··· Records to process ···
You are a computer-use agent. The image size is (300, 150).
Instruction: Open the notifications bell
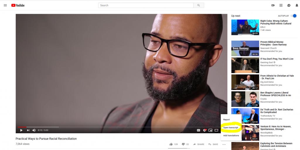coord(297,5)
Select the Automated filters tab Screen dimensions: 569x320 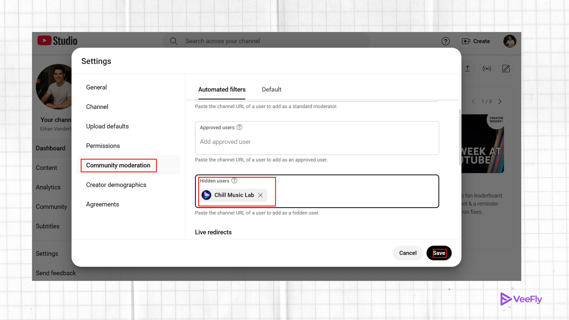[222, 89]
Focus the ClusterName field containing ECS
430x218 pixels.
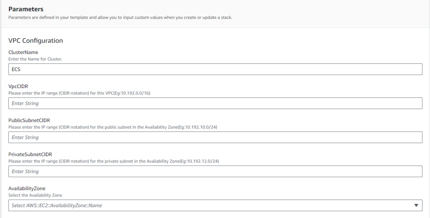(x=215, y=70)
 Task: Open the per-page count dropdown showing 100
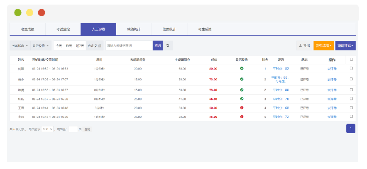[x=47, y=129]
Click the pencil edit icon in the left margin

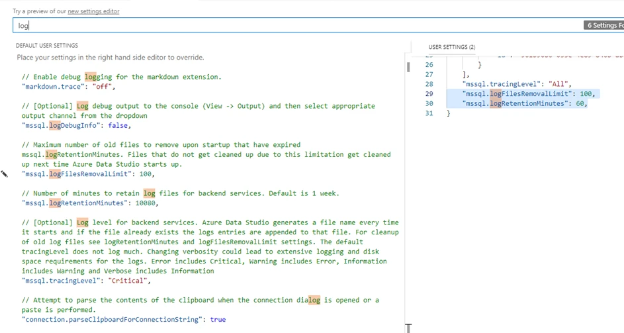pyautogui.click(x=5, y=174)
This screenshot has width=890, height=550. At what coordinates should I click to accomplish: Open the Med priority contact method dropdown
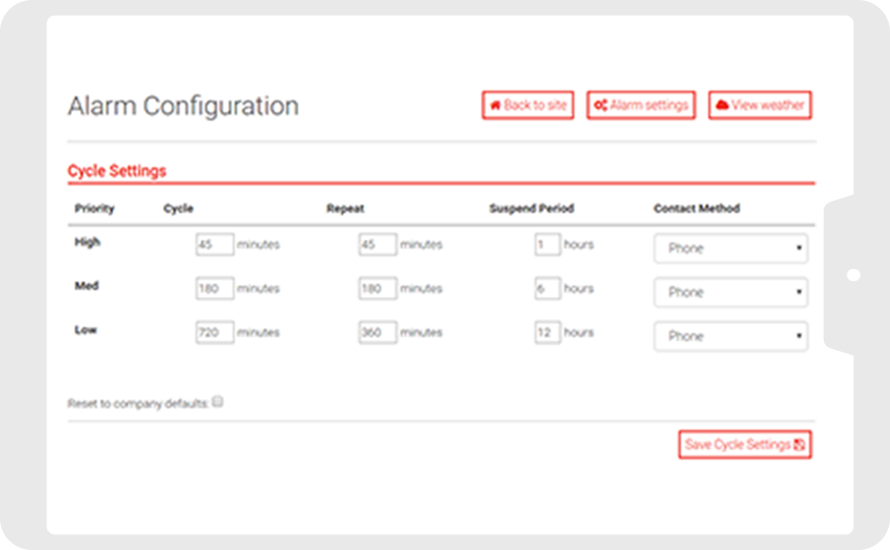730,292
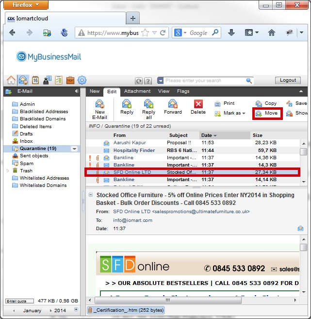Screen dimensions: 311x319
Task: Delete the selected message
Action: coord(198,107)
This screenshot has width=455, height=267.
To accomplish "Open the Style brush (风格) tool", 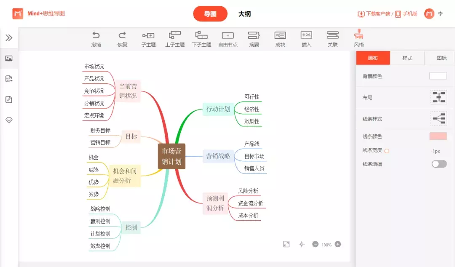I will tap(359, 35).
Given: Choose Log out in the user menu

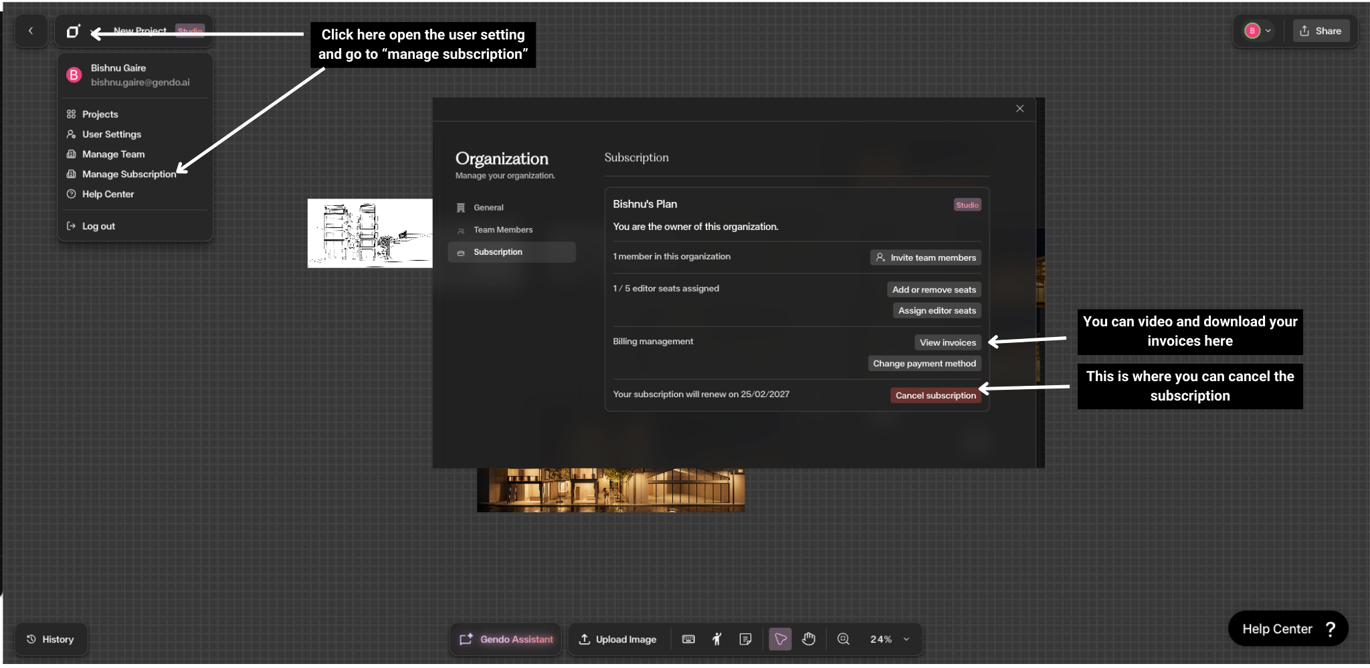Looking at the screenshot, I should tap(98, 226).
···
### Exercise directions
Copy the rows above word for word, starting at the line that contains "Click the pencil edit icon in the left margin" and ending after the line that contains "Action: coord(198,107)". Leave the pictures out of your copy.

### Written solution
Click the pencil edit icon in the left margin

pyautogui.click(x=5, y=174)
This screenshot has width=890, height=550. At what coordinates should I click to accomplish: Open the Med priority contact method dropdown
730,292
Screen dimensions: 311x319
Task: Delete the selected message
Action: coord(198,107)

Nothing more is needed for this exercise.